The sheer disinterest here has been interesting. Seeing how the country as a whole has largely ignored the Woke World Cup. Usually, when England are in a major international tournament like the Word Cup or the Euros you can tell just by walking or driving around. The red and white St George’s Cross flag of England sprouts up all over the place, on private houses, pubs, shops, and attached to lampposts and the like. Unlike the other “Home Nations” merely being in the big tournaments is the rule, rather than the exception for England, but as we get further through a tournament, the more flags come out as the excitement grows.
Of course, the poor souls who are actually addicted to watching the game for its own sake get excited, as you would expect, but for the big events the country as whole usually gets behind the national team. If England get to the quarterfinals (especially if it’s one of our traditional “needle” matches, France, Germany, or more recently Argentina) then you really know something is going on. We lost in the quarterfinal to France last Saturday and you wouldn’t have noticed there was even a match on. Compared to the engaged interest with which the country followed the women’s team through the Euros earlier this year, and the genuine elation that greeted their victory, the men’s progress through the World Cup has been met with a damp squib. No, that’s not quite accurate, a damp squib would have been an upgrade compared to this.
There has been copious media coverage of the World Cup of course, but the majority of it has not been about the actual football. The politics, whinging, whining, and virtue signalling has overshadowed the sport totally. I think this really has been the cause of the disinterest, not so much because the English people are so morally elevated that they are boycotting a tournament being held in such a questionable country out of principle, more because they are disgusted with their own national team’s hypocrisy and lecturing.
Most folk here are happy to keep politics out of sport. While this World Cup has been going on the England cricket team has been playing (and winning) a test match series against Pakistan, played in Pakistan. We have not been getting all worked up because Pakistan is at least as bad as Qatar when it comes to generally manky cultural/religious based awfulness (and it is). It has not been an issue because the England cricket team have not spent the last few years lecturing the country on racism and “social justice”.
By contrast, the England football team, along with many football commentators and the football establishment, have really come down with a bad case of Wokery. They are STILL kneeling before matches in some bizarre Neo-Marxist ritual associated with the death of a drug addled petty criminal in Minneapolis. When fans express their disapproval of this, they are branded racists. They have also been very vocal about various other issues, not least of which is the apparent need to “kick homophobia out of football”.

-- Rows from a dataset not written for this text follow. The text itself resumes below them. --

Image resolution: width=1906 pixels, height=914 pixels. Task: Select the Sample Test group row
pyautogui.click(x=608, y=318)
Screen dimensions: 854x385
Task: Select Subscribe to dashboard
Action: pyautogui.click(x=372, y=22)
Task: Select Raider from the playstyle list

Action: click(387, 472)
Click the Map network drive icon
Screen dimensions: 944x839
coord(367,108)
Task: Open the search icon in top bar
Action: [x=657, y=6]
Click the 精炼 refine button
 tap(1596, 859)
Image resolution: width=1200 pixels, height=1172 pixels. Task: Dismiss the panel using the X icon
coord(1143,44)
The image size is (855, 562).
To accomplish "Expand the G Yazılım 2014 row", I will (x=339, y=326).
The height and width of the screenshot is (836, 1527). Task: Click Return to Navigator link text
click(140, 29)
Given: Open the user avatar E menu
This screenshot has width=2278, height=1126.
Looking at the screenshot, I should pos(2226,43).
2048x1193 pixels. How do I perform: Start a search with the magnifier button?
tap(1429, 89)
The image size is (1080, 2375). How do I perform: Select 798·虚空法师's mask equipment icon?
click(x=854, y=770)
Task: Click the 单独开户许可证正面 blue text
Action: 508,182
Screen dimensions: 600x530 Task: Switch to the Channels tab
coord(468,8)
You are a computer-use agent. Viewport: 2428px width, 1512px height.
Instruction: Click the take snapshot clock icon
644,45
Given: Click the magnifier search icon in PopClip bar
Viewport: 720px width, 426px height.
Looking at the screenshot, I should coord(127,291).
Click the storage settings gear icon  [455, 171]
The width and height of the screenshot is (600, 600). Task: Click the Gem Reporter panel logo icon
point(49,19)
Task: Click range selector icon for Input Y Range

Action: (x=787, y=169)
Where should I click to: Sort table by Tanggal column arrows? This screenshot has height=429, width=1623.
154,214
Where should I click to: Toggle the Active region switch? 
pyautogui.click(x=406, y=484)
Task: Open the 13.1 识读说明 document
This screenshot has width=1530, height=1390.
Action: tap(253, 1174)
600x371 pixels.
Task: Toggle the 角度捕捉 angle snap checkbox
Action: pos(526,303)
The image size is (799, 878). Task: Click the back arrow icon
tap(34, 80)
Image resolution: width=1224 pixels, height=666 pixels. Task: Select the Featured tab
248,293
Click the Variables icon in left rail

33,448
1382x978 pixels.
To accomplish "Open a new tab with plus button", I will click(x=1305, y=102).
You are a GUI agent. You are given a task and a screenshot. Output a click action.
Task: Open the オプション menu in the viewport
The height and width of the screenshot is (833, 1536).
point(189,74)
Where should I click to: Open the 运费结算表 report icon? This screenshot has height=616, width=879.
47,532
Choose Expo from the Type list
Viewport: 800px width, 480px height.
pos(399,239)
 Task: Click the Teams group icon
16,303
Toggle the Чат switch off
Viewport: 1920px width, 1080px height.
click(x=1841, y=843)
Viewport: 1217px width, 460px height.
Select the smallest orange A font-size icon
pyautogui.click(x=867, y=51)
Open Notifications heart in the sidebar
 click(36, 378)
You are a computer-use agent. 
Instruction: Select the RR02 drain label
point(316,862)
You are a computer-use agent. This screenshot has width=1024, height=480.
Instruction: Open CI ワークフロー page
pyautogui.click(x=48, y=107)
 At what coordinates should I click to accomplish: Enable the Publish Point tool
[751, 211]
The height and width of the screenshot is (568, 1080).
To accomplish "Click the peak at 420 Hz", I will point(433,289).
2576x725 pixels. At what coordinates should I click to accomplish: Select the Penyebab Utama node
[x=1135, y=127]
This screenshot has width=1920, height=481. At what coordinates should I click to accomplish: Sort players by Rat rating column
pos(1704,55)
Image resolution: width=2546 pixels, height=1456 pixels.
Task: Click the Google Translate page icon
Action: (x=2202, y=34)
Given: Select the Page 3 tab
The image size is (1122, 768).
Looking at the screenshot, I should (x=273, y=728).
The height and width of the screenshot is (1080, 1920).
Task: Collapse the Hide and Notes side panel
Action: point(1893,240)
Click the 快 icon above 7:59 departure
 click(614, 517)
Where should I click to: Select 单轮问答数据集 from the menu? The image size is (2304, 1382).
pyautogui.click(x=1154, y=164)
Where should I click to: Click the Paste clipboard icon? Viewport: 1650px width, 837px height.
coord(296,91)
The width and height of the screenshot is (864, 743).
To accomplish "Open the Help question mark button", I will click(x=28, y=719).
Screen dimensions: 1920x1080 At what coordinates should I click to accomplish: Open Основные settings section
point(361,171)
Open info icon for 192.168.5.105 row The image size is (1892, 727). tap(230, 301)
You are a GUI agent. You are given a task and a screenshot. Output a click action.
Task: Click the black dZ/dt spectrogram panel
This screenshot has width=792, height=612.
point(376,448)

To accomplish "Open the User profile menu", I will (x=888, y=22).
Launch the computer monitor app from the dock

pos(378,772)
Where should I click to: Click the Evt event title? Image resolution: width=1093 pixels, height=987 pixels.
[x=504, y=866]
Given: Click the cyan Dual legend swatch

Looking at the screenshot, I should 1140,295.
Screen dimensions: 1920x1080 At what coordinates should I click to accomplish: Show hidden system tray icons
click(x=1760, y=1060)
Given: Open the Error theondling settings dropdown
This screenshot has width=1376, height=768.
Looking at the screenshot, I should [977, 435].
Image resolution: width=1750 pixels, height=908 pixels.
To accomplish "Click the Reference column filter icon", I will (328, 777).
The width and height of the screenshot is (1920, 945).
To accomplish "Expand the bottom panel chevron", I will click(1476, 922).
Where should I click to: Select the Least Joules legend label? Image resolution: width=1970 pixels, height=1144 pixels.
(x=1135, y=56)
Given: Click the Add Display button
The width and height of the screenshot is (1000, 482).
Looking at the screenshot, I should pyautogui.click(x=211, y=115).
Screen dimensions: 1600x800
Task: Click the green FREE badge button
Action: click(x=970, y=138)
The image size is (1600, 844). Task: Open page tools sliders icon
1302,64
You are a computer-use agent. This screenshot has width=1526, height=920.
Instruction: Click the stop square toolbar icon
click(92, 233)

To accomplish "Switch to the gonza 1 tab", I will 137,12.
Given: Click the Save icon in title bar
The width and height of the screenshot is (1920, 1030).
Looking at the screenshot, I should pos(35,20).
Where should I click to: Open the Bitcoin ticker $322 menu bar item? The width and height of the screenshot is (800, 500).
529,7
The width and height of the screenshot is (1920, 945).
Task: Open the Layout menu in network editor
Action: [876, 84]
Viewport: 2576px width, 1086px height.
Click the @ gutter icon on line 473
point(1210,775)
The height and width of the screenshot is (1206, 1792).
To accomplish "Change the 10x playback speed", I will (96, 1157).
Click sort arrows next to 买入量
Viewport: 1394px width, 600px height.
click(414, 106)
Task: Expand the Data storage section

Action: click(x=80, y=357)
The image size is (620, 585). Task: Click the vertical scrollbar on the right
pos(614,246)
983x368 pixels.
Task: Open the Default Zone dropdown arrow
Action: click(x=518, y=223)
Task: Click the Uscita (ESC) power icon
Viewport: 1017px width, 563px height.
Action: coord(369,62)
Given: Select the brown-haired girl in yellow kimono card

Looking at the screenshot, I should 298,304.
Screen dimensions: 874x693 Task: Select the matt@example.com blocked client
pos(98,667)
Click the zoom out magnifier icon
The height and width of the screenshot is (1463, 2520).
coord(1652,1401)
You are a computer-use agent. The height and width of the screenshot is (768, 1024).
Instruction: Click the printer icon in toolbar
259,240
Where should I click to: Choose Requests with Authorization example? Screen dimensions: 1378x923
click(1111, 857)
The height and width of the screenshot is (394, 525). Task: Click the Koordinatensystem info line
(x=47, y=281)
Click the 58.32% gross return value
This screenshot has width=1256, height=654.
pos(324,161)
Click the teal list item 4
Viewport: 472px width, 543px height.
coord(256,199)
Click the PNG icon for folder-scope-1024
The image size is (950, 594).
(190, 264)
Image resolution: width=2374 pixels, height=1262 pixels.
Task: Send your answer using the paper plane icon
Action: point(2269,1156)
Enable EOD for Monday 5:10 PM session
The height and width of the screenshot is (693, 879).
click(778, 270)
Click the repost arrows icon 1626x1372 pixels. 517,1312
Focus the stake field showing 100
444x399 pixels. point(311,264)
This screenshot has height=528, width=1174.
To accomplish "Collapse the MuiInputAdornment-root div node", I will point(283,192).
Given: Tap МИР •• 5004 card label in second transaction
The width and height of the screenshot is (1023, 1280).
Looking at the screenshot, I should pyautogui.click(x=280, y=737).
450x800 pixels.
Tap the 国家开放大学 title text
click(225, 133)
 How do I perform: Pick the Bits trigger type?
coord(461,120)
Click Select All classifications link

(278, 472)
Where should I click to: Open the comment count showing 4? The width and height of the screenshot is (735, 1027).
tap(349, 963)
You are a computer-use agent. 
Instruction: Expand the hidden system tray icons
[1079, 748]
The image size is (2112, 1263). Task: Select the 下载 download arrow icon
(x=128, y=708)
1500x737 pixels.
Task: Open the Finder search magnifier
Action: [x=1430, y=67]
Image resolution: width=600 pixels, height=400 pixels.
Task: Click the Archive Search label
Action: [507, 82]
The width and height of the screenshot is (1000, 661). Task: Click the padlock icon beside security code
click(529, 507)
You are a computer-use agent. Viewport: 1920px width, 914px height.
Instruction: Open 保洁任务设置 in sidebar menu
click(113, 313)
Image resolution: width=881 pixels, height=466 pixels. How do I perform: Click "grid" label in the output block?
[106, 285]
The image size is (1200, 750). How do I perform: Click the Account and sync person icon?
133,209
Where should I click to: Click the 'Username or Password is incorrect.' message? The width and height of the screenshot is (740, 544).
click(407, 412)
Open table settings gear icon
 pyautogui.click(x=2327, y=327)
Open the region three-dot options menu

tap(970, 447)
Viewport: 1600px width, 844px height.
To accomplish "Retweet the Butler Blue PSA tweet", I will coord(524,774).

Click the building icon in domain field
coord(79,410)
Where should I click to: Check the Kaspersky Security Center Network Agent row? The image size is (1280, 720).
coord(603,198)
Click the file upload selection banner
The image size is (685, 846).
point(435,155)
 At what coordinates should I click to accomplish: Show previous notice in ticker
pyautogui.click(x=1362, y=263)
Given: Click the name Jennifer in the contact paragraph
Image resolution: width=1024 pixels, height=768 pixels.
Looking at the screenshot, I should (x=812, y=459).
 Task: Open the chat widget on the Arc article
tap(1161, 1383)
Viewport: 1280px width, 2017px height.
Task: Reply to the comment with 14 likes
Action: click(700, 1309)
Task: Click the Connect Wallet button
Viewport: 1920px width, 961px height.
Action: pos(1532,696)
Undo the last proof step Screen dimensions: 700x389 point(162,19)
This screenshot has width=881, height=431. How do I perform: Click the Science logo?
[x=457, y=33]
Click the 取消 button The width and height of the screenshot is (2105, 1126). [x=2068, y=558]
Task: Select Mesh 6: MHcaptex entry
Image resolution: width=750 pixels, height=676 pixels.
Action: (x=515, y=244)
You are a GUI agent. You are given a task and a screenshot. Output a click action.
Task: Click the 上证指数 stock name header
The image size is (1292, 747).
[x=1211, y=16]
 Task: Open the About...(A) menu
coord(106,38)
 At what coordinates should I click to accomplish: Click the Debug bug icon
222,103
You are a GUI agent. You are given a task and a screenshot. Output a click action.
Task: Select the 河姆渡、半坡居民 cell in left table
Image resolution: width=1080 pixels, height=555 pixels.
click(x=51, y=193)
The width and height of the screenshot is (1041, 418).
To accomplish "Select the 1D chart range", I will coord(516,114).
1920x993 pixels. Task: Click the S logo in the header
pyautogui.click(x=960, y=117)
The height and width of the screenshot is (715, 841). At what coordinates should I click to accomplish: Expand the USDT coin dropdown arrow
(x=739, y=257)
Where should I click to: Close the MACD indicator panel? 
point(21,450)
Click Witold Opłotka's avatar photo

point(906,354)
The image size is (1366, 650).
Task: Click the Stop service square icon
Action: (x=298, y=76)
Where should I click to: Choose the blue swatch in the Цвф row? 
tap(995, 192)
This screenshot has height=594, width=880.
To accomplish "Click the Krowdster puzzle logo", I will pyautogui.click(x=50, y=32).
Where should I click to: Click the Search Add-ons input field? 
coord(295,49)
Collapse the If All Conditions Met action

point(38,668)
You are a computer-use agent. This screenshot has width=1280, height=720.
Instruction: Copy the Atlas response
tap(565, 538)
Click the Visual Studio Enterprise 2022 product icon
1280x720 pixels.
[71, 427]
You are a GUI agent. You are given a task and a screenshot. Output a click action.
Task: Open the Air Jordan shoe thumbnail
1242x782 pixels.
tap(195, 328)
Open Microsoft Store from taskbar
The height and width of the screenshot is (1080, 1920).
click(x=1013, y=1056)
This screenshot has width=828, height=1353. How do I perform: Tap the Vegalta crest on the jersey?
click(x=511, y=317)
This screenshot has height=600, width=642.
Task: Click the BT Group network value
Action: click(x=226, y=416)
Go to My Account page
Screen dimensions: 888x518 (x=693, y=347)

This team of moral giants has then happily gone out to a country where gay men can be gaoled for seven years, where women are treated like rubbish and where anywhere from four hundred to six thousand migrant workers have died to build the stadia they are playing in. When they found out the pathetic virtue signalling gesture of wearing a soppy “One Love” armband would cost them a yellow card, they dropped it. Small wonder then, that the English have largely turned their backs on their own team. If England are going to win another World cup in my lifetime, I’m quite pleased it’s not going to be this one.
On the other hand, there are fans in England, and on the Continent, who are supporting their national teams with gusto. On the same night that England went out of the competition, Morocco beat Portugal. There were scenes of “mostly peaceful” confrontation, sorry, celebration, between London’s Metropolitan Police and Moroccan fans in central London, so peaceful that busses needed police wedges to get around Trafalgar Square. Apparently, the celebrations of the much larger Moroccan community in Paris were even more “mostly peaceful” and much more pyrotechnic than the chaotic scenes in London.
Paris celebrating the Moroccan win.
Tonight, Morocco play France for a place in the finals. Usually, I would support more or less anyone against France, naturally. Up until last Saturday I would also have been generally have been quite supportive of Morocco as an underdog, and a good example of a Muslim nation with a long, (relatively) moderate, stable history. The “mostly peaceful” outbursts of emotion both in the capital of my own country and Paris have changed that. I’m not saying I’m supporting France (let’s not lose our grip here) but I’m certainly not supporting Morocco either. A plague on both their houses, say I. And whatever the result, Paris is likely to burn, bits of it anyway.

2 replies on “What World Cup?”
Yup, called it.
The world needs to wake up from the “woke” nightmare.
See what I did there?
I’ll slink out the back now.
(Unless you like it. Then I’ll be here all week. – And I wonder about you if you do.)